Home players beat Holland 3-1 in the final. Holland along with many nations threatened to boycott Argentina’s World Cup, saying ‘you can’t play soccer a thousand meters from a torture center.’ The Holland players said openly they would not accept the World Cup trophy from hands of dictator Videla. The military coup used the World Cup to launch its own counter-human rights campaign with the slogan ‘Argentineans are right and human.’ The dictatorship’s national pride campaign overshadowed any international criticism of human rights violations.
Diego Armando Maradona, by far the best soccer player in history, led Argentina in taking the title again in 1986 during the World Cup in Mexico. Maradona from the working class neighborhood Fiorito, a shanty town in a southern Buenos Aires suburb continues as a soccer god for many worldwide. During the 90’s Maradona began to slip in the midst of the golden neoliberal era of former president Carlos Menem. Maradona left the soccer world in 1994 with a drug addiction and weight problem.

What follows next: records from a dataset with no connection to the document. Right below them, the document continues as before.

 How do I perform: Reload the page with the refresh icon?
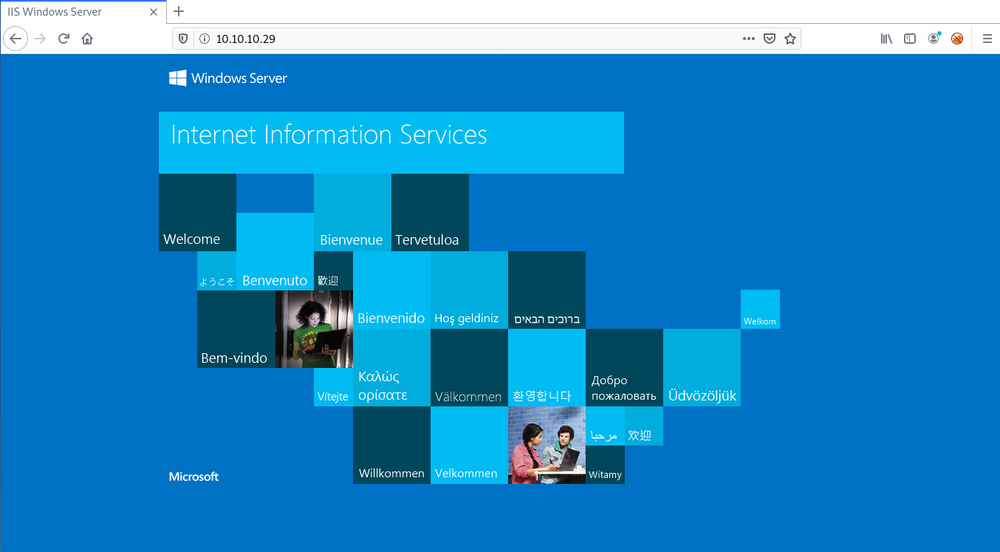pyautogui.click(x=63, y=39)
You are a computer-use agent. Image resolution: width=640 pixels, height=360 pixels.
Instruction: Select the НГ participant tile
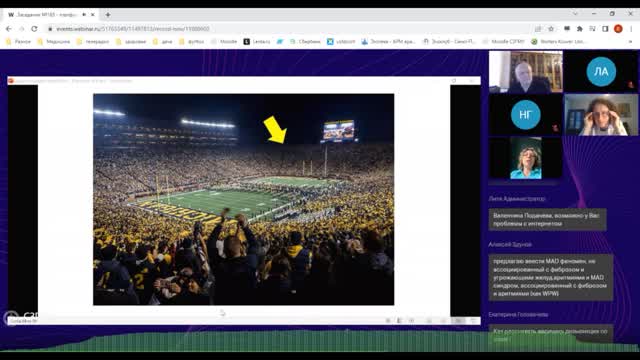tap(525, 115)
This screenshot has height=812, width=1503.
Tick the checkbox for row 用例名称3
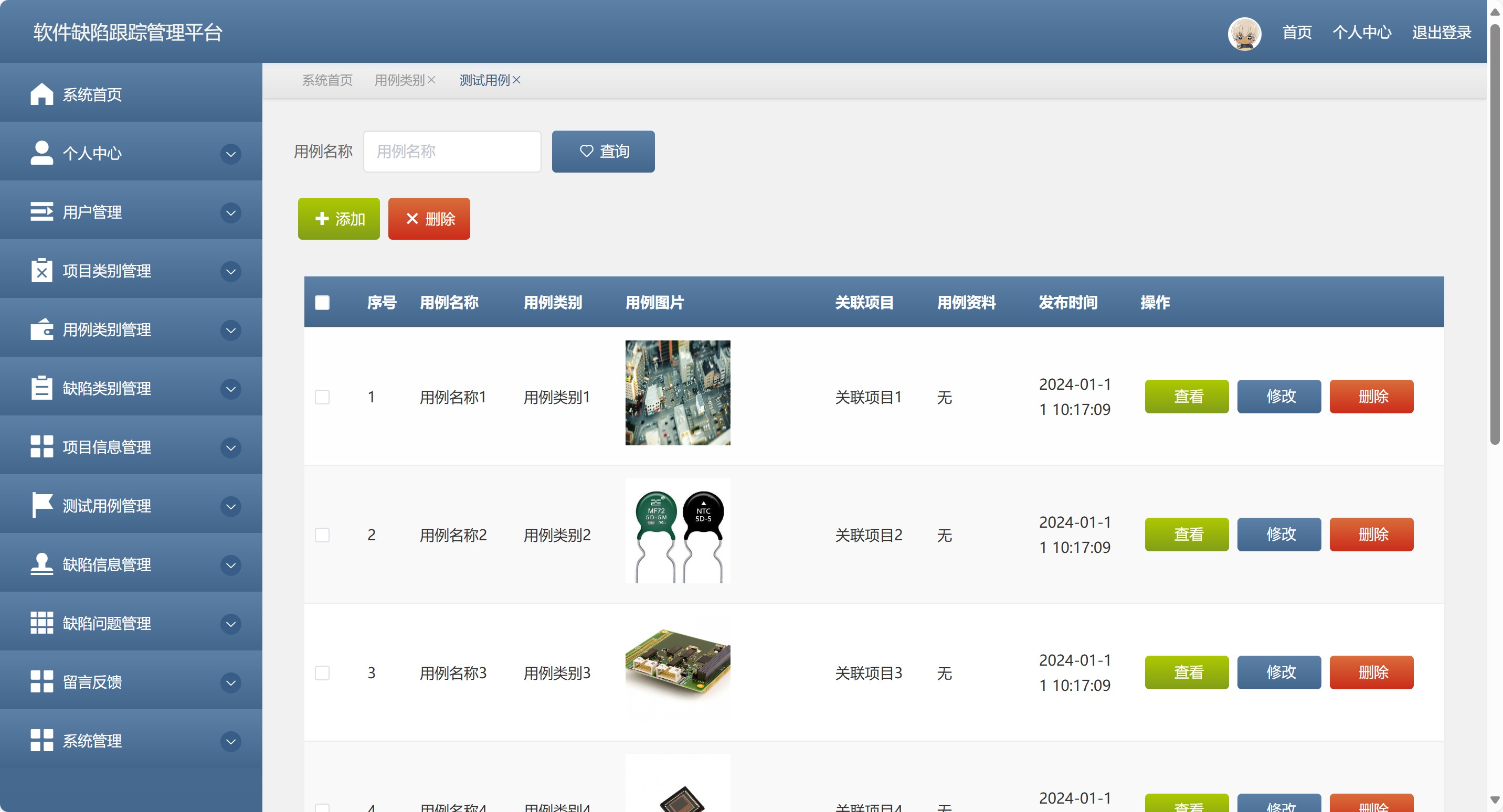(x=322, y=673)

In popular culture, almost noone makes reference to the 1978 World Cup victory. Fans generally cheer, ‘we’re going to win just like in 1986!’ Soccer, like any sport can be used to uphold authoritarianism and nationalism. The political punk rock band, Las Manos de Fillippi, wrote a song about the 1978 World Cup ‘La Selecion Nazzional.’ The lyrics go: ‘The World Cup is another state ministry, while the education ministry makes you stupid, the World Cup nationalizes you.’ Universally, the state has coopted the World Cup for national interests.